# Work to be completed
Below are some records; write them all out again exactly.

(Stored data entries)
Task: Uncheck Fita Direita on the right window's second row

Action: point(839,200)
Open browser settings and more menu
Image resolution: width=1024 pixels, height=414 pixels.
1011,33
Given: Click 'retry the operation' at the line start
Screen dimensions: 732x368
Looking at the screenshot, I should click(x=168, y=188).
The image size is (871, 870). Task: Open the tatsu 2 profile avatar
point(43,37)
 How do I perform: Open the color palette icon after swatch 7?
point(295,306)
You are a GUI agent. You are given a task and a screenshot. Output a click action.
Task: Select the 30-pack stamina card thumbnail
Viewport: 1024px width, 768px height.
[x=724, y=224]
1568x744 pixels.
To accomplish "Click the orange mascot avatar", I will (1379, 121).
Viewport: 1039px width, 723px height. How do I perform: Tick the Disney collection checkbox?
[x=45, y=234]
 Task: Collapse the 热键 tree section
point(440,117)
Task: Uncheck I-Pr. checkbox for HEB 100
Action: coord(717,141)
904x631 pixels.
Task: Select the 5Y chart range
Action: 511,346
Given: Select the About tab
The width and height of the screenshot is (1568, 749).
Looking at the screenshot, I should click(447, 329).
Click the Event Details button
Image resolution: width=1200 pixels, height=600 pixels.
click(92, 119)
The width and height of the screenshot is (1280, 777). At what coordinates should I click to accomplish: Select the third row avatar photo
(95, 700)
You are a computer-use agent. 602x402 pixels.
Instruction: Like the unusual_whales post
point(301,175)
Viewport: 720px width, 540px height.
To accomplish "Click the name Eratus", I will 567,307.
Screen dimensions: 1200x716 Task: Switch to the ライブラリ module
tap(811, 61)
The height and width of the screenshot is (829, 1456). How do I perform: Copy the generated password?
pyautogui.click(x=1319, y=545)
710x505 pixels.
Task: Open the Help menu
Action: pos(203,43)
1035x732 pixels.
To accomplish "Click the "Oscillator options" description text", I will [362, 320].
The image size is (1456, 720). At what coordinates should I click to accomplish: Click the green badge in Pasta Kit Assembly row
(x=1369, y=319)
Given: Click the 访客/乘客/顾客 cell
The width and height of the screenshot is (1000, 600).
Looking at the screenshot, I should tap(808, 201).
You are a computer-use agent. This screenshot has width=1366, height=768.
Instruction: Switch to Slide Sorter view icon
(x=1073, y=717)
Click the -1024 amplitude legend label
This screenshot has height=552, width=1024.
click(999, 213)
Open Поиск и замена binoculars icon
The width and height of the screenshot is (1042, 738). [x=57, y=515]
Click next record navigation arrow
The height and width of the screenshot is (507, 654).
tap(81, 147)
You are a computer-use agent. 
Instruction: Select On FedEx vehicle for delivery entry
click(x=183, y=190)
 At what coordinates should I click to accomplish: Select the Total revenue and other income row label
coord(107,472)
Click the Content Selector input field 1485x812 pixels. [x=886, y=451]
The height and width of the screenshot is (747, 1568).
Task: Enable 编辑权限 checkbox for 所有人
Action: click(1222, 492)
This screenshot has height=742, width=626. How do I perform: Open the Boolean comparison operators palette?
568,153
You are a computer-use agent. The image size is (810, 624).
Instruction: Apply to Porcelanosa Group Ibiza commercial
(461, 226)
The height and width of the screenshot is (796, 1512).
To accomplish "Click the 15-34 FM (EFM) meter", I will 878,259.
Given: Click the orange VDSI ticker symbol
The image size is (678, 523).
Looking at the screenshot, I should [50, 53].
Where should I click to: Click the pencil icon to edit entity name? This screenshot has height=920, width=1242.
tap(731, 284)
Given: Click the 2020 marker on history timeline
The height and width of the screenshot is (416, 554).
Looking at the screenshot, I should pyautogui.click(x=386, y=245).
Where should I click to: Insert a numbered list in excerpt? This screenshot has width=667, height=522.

# Solution
Task: Uncheck Fita Direita on the right window's second row

Action: point(839,200)
Open browser settings and more menu
Image resolution: width=1024 pixels, height=414 pixels.
1011,33
Given: Click 'retry the operation' at the line start
Screen dimensions: 732x368
Looking at the screenshot, I should click(x=168, y=188).
The image size is (871, 870). Task: Open the tatsu 2 profile avatar
point(43,37)
 How do I perform: Open the color palette icon after swatch 7?
point(295,306)
You are a GUI agent. You are given a task and a screenshot. Output a click action.
Task: Select the 30-pack stamina card thumbnail
Viewport: 1024px width, 768px height.
[x=724, y=224]
1568x744 pixels.
To accomplish "Click the orange mascot avatar", I will (1379, 121).
Viewport: 1039px width, 723px height. How do I perform: Tick the Disney collection checkbox?
[x=45, y=234]
 Task: Collapse the 热键 tree section
point(440,117)
Task: Uncheck I-Pr. checkbox for HEB 100
Action: coord(717,141)
904x631 pixels.
Task: Select the 5Y chart range
Action: 511,346
Given: Select the About tab
The width and height of the screenshot is (1568, 749).
Looking at the screenshot, I should click(447, 329).
Click the Event Details button
Image resolution: width=1200 pixels, height=600 pixels.
click(92, 119)
The width and height of the screenshot is (1280, 777). At what coordinates should I click to accomplish: Select the third row avatar photo
(95, 700)
You are a computer-use agent. 602x402 pixels.
Instruction: Like the unusual_whales post
point(301,175)
Viewport: 720px width, 540px height.
To accomplish "Click the name Eratus", I will 567,307.
Screen dimensions: 1200x716 Task: Switch to the ライブラリ module
tap(811, 61)
The height and width of the screenshot is (829, 1456). How do I perform: Copy the generated password?
pyautogui.click(x=1319, y=545)
710x505 pixels.
Task: Open the Help menu
Action: pos(203,43)
1035x732 pixels.
To accomplish "Click the "Oscillator options" description text", I will [362, 320].
The image size is (1456, 720). At what coordinates should I click to accomplish: Click the green badge in Pasta Kit Assembly row
(x=1369, y=319)
Given: Click the 访客/乘客/顾客 cell
The width and height of the screenshot is (1000, 600).
Looking at the screenshot, I should tap(808, 201).
You are a computer-use agent. This screenshot has width=1366, height=768.
Instruction: Switch to Slide Sorter view icon
(x=1073, y=717)
Click the -1024 amplitude legend label
This screenshot has height=552, width=1024.
click(999, 213)
Open Поиск и замена binoculars icon
The width and height of the screenshot is (1042, 738). [x=57, y=515]
Click next record navigation arrow
The height and width of the screenshot is (507, 654).
tap(81, 147)
You are a computer-use agent. 
Instruction: Select On FedEx vehicle for delivery entry
click(x=183, y=190)
 At what coordinates should I click to accomplish: Select the Total revenue and other income row label
coord(107,472)
Click the Content Selector input field 1485x812 pixels. [x=886, y=451]
The height and width of the screenshot is (747, 1568).
Task: Enable 编辑权限 checkbox for 所有人
Action: click(1222, 492)
This screenshot has height=742, width=626. How do I perform: Open the Boolean comparison operators palette?
568,153
You are a computer-use agent. The image size is (810, 624).
Instruction: Apply to Porcelanosa Group Ibiza commercial
(461, 226)
The height and width of the screenshot is (796, 1512).
To accomplish "Click the 15-34 FM (EFM) meter", I will 878,259.
Given: Click the orange VDSI ticker symbol
The image size is (678, 523).
Looking at the screenshot, I should [50, 53].
Where should I click to: Click the pencil icon to edit entity name? This screenshot has height=920, width=1242.
tap(731, 284)
Given: Click the 2020 marker on history timeline
The height and width of the screenshot is (416, 554).
Looking at the screenshot, I should pyautogui.click(x=386, y=245).
Where should I click to: Insert a numbered list in excerpt? This screenshot has width=667, height=522.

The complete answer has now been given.